Circadian clocks are fundamental physiological regulators of energy homeostasis, but direct transcriptional targets of the muscle clock machinery are unknown. To understand how the muscle clock directs rhythmic metabolism, we determined genome-wide binding of the master clock regulators brain and muscle ARNT-like protein 1 (BMAL1) and REV-ERBα in murine muscles. Integrating occupancy with 24-hr gene expression and metabolomics after muscle-specific loss of BMAL1 and REV-ERBα, here we unravel novel molecular mechanisms connecting muscle clock function to daily cycles of lipid and protein metabolism. Validating BMAL1 and REV-ERBα targets using luciferase assays and in vivo rescue, we demonstrate how a major role of the muscle clock is to promote diurnal cycles of neutral lipid storage while coordinately inhibiting lipid and protein catabolism prior to awakening. This occurs by BMAL1-dependent activation of Dgat2 and REV-ERBα-dependent repression of major targets involved in lipid metabolism and protein turnover (MuRF-1, Atrogin-1). Accordingly, muscle-specific loss of BMAL1 is associated with metabolic inefficiency, impaired muscle triglyceride biosynthesis, and accumulation of bioactive lipids and amino acids. Taken together, our data provide a comprehensive overview of how genomic binding of BMAL1 and REV-ERBα is related to temporal changes in gene expression and metabolite fluctuations.
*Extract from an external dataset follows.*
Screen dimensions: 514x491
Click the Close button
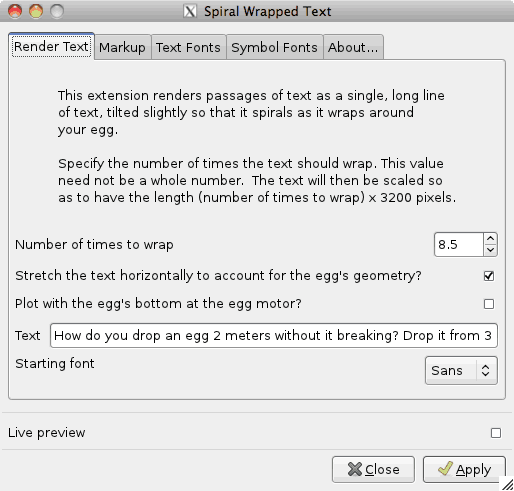point(373,469)
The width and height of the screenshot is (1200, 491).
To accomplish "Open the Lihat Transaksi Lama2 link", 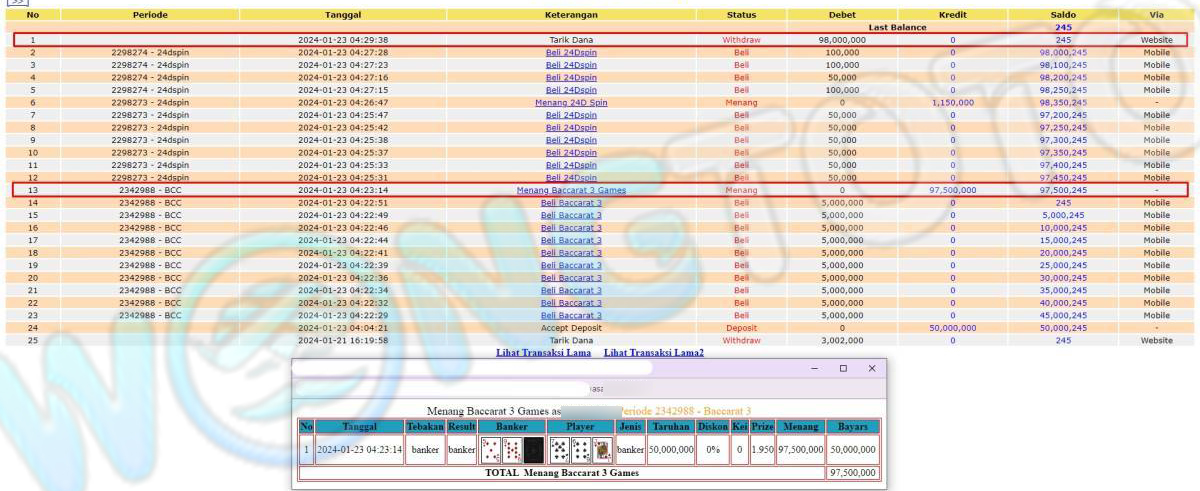I will point(653,353).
昼夜节律钟是能量稳态的核心生理调控因子，但目前尚不明确肌肉节律钟调控系统的直接转录靶标。为阐明肌肉节律钟如何调控节律性代谢，我们在小鼠肌肉中检测了核心节律调控因子脑与肌肉ARNT样蛋白1（BMAL1）及REV-ERBα的全基因组结合位点。通过整合结合位点占有率数据、24小时基因表达谱及BMAL1与REV-ERBα肌肉特异性敲除后的代谢组学数据，本研究揭示了将肌肉节律钟功能与脂质和蛋白质代谢昼夜周期相联系的新型分子机制。我们通过荧光素酶报告实验与体内挽救实验验证了BMAL1及REV-ERBα的靶标基因，证实肌肉节律钟的核心功能之一是促进中性脂质储存的昼夜节律，并在觉醒前协同抑制脂质与蛋白质分解代谢。该过程通过BMAL1依赖性激活二酰甘油酰基转移酶2（Dgat2），以及REV-ERBα依赖性抑制脂质代谢与蛋白质周转相关的主要靶标基因（肌肉环指蛋白1（MuRF-1）、肌萎缩蛋白1（Atrogin-1））实现。相应地，BMAL1肌肉特异性敲除会导致代谢效率低下、肌肉甘油三酯生物合成受损，以及生物活性脂质与氨基酸蓄积。综上，本研究数据全面阐明了BMAL1与REV-ERBα的基因组结合如何与基因表达的时序变化及代谢物波动相关联。